Uitvoeringseisen systeem: bouwkundig
Vloeruitvoering
De totale stalvloerconstructie inclusief eventueel onderliggende zandlaag moet een warmteweerstand (Rc-waarde) hebben van minimaal 0,5.
Uitvoeringseisen systeem: technisch
- Huisvestingsvorm
- Drinkwater
- Verwarmings- en luchtcirculatie-systeem
- Eisen registratie
- Capaciteit
1. Huisvestingsvorm
De huisvestingsvorm is volledig strooiselvloer.
2. Drinkwater
De drinkwatervoorziening is voorzien van een anti-morssysteem.
3. Verwarmings- en luchtcirculatie-systeem
- Er is sprake van goed onderhouden en brandveilige warmteheaters die bestaan uit een warmtebron met ventilatoren voor de warme luchtverdeling. Het gaat er om dat lucht kan worden opgewarmd en dat deze lucht wordt verdeeld. De verbrandingskamer waarin een brandstof wordt verbrand mag daarbij in de heater aanwezig zijn (direct gestookte heater). De verbrandingskamer moet daarbij een aanvoerkanaal hebben voor de aanvoer van verbrandingslucht van buiten de stal en afvoerkanaal voor de afvoer van rookgassen naar buiten de stal (gesloten verbranding). Ook is het mogelijk dat elders buiten de dierruimte een verbrandingstoestel staat en de warmte via leidingen wordt overgebracht naar de heaters (indirect gestookte heater)
-
De warmteheaters voor verwarming van de stal zijn verdeeld over de stallengte, en zijn onder de nok van de stal en/of langs de zijgevel van de stal opgehangen.

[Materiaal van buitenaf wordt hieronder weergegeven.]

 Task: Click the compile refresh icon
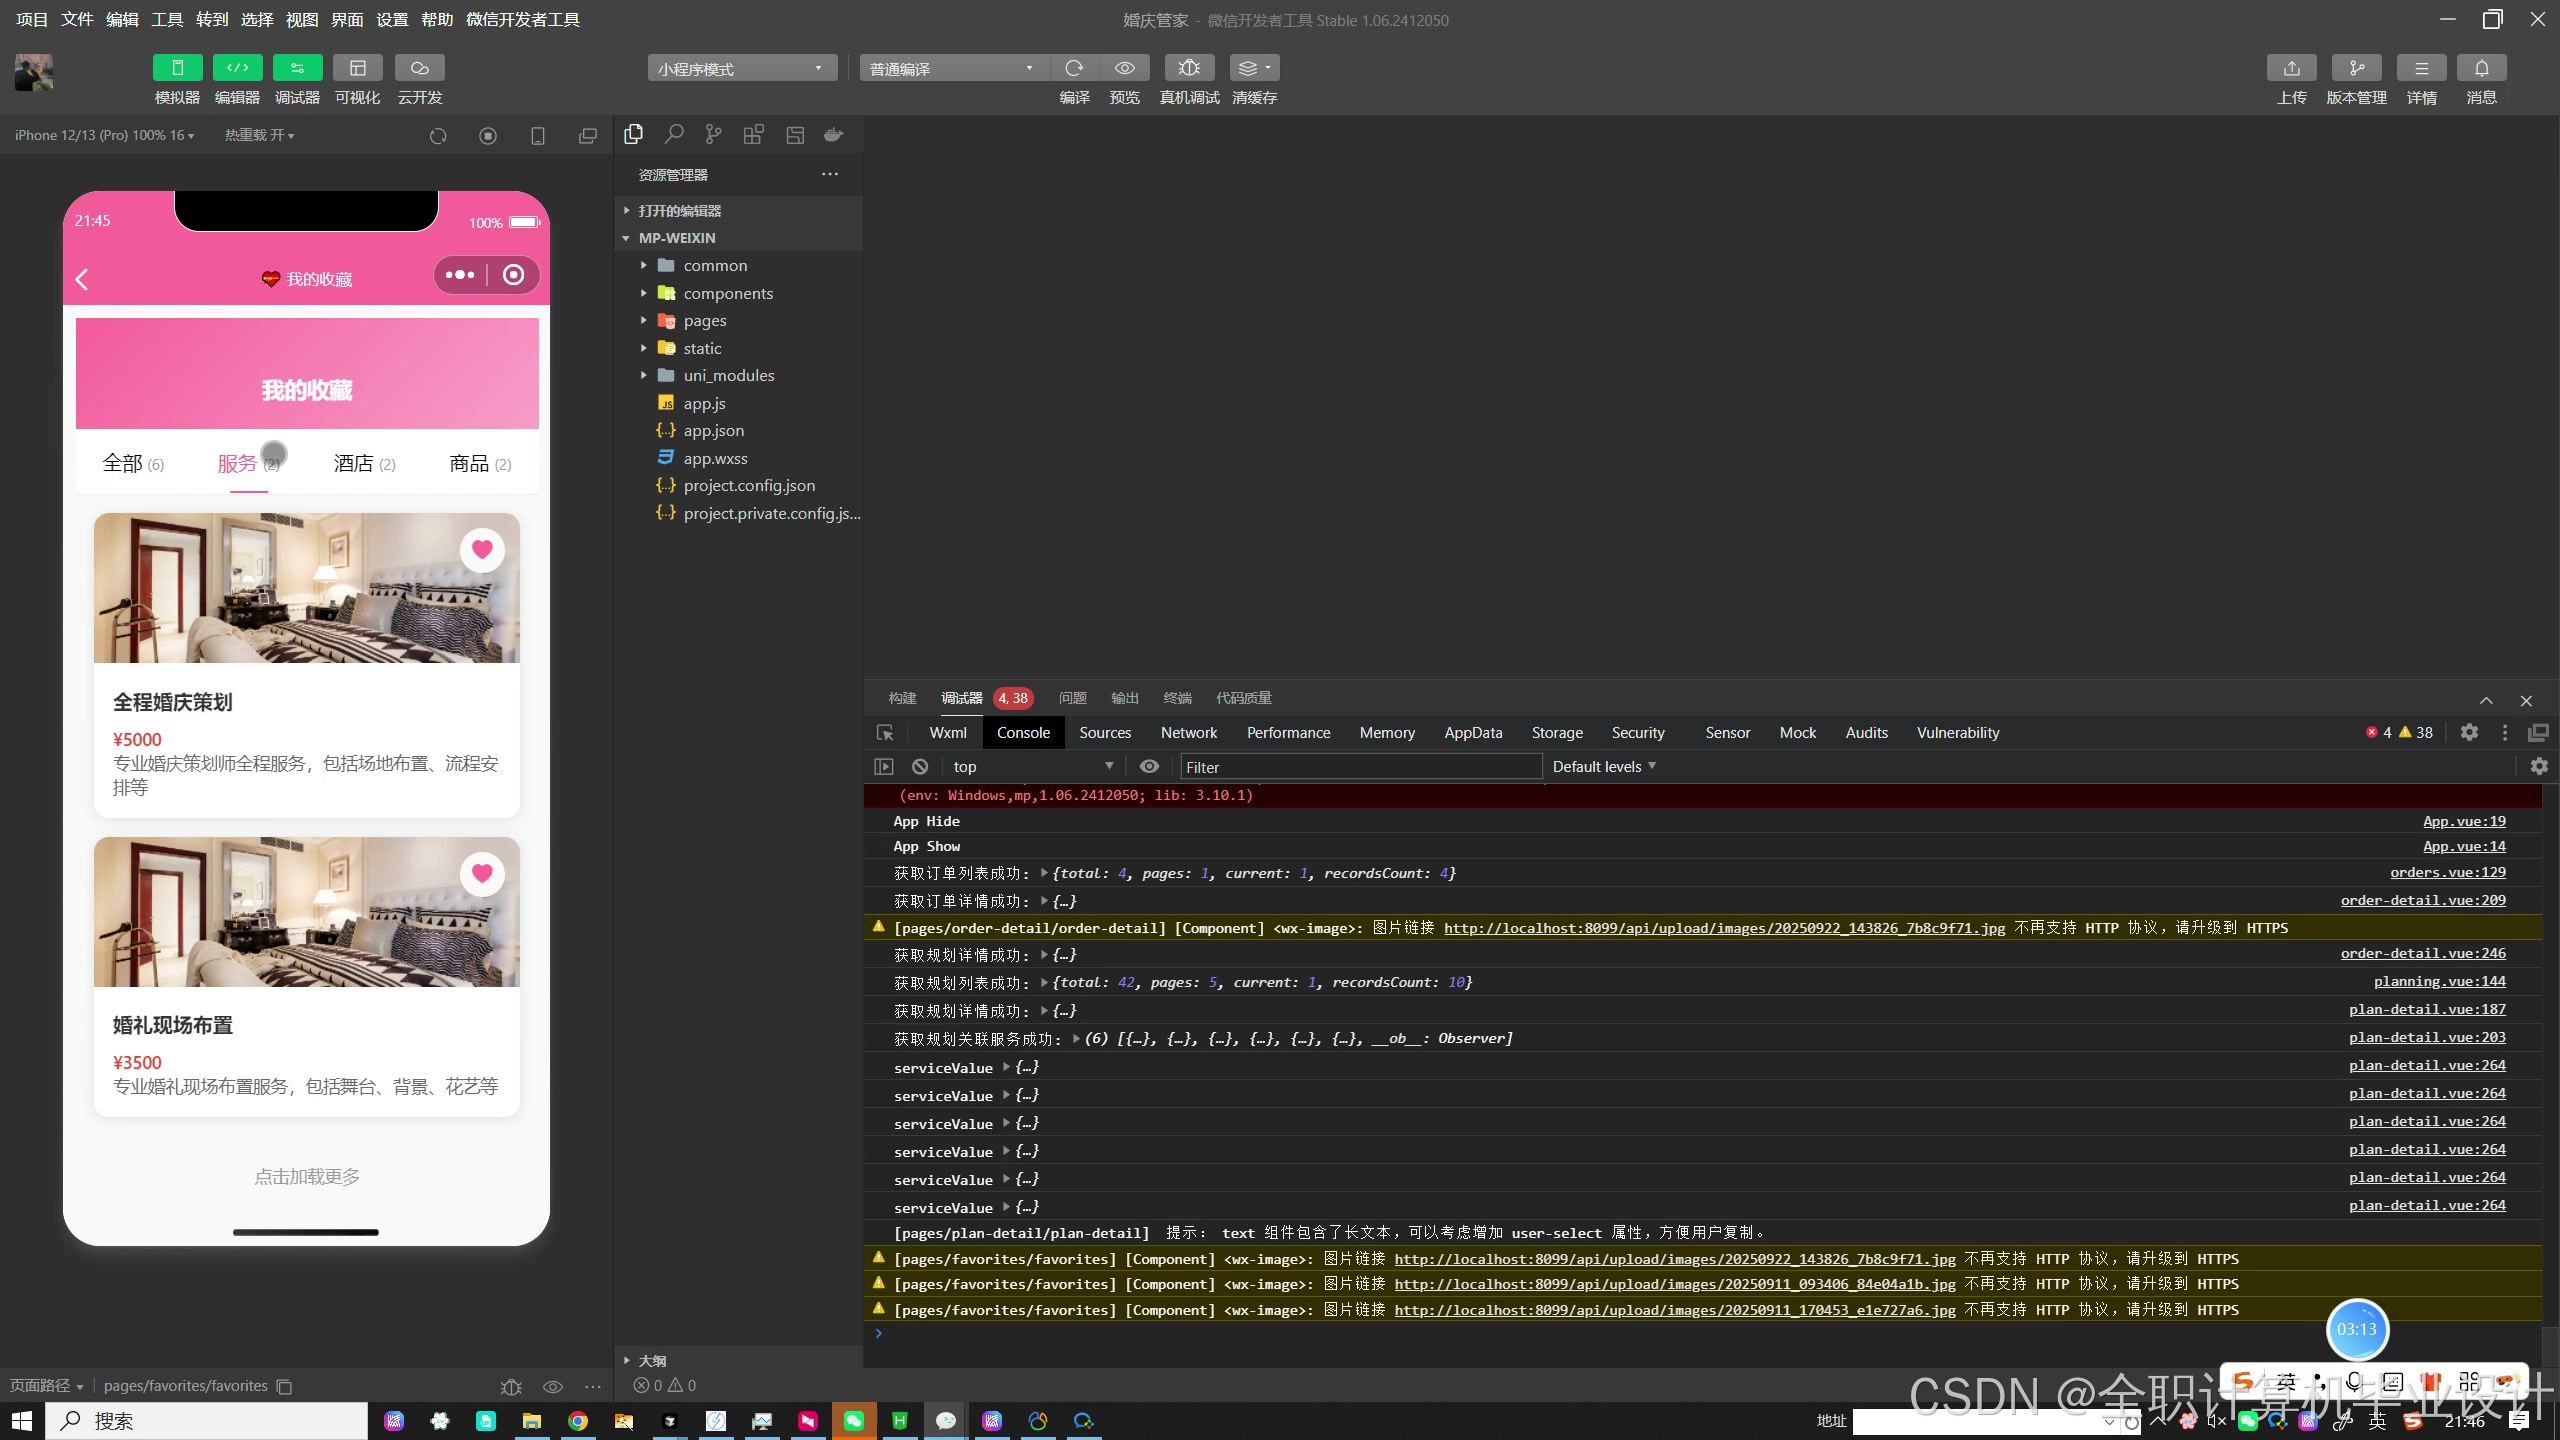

- Bij plaatsing van de warmteheaters onder de nok hangt deze maximaal 1,5 meter onder de nok.
- Bij plaatsing van de warmteheaters langs de zijgevel hangt deze op maximaal 1,5 meter afstand van de gevel en op maximaal 1,5 meter afstand boven de vloer. De afstanden worden gemeten vanaf de buitenkant van de heater.

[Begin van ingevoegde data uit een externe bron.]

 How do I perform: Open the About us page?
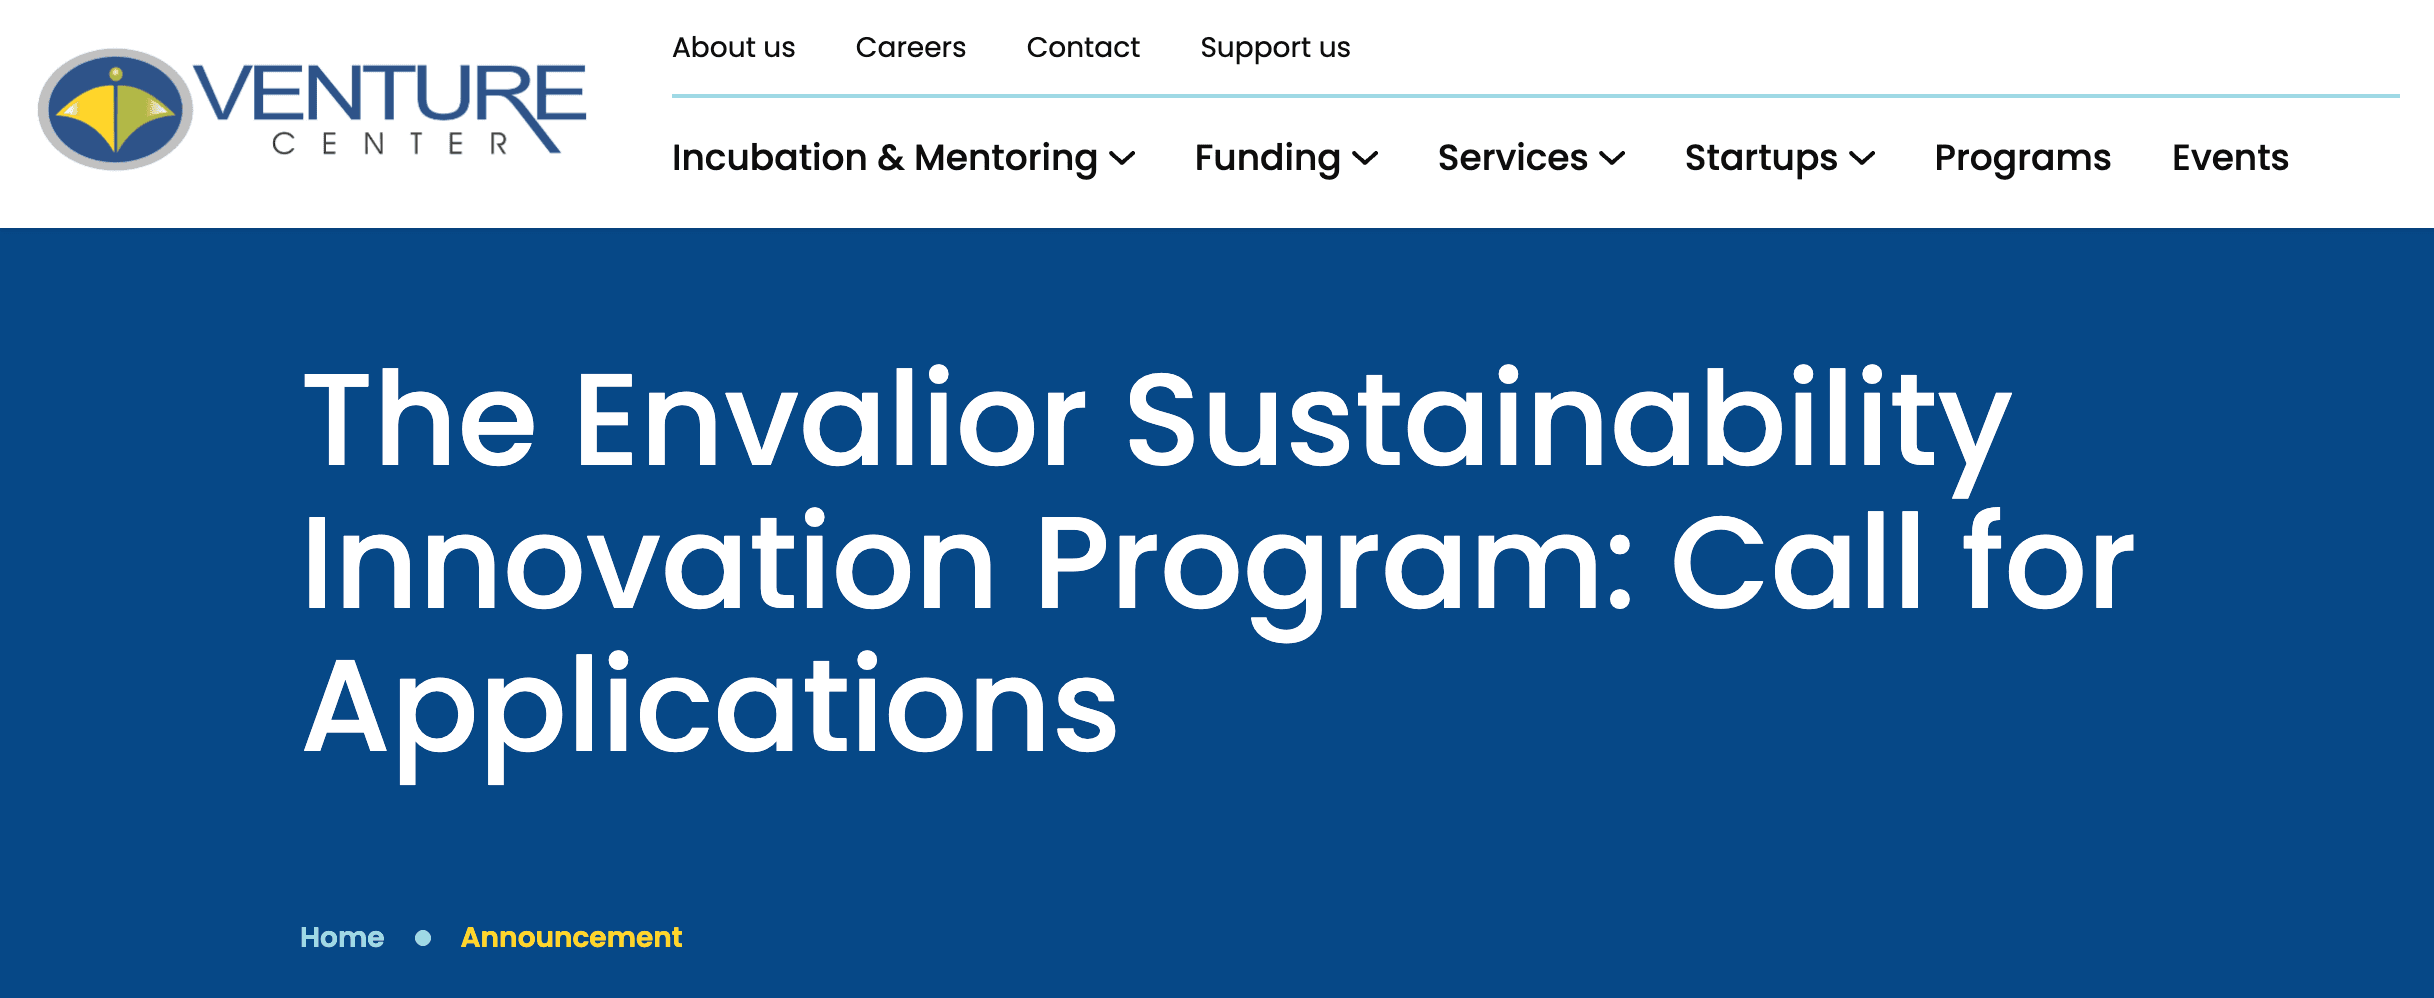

- Wanneer de warmteheaters buiten de stal zijn geplaatst, wordt de opgewarmde lucht door elke heater evenwijdig aan de zijgevel uitgeblazen op maximaal 1,5 meter afstand van de gevel en op maximaal 1,5 meter afstand boven de vloer. De afstanden worden gemeten vanaf de buitenkant van de uitblaasopening van de heater in de dierruimte
- De opgewarmde lucht wordt met circulatieventilatoren vermengd met warme lucht in de stal. -
De minimaal geïnstalleerde ventilatorcapaciteit van de warmteheater bedraagt 0,35 m³ per dierplaats per uur (of 8 m³ per m² staloppervlak). Indien de ventilatorcapaciteit van de warmteheater regelbaar is, is daarvoor een frequentieregelaar aanwezig.
-
Bij plaatsing van de warmteheaters in de nok kan de blaasrichting van de heaters zowel naar één, als vanuit het midden naar beide eindgevels gericht zijn. Bij plaatsing van de warmteheaters langs de zijgevel moet de blaasrichting van alle heaters gelijk zijn aan, of tegengesteld zijn aan de draairichting van de wijzers van de klok. Er mogen hierbij geen tegengestelde luchtstromen ontstaan.
-
De circulatieventilatoren hangen in lijn met de warmteheaters op een onderlinge afstand van maximaal 20 meter.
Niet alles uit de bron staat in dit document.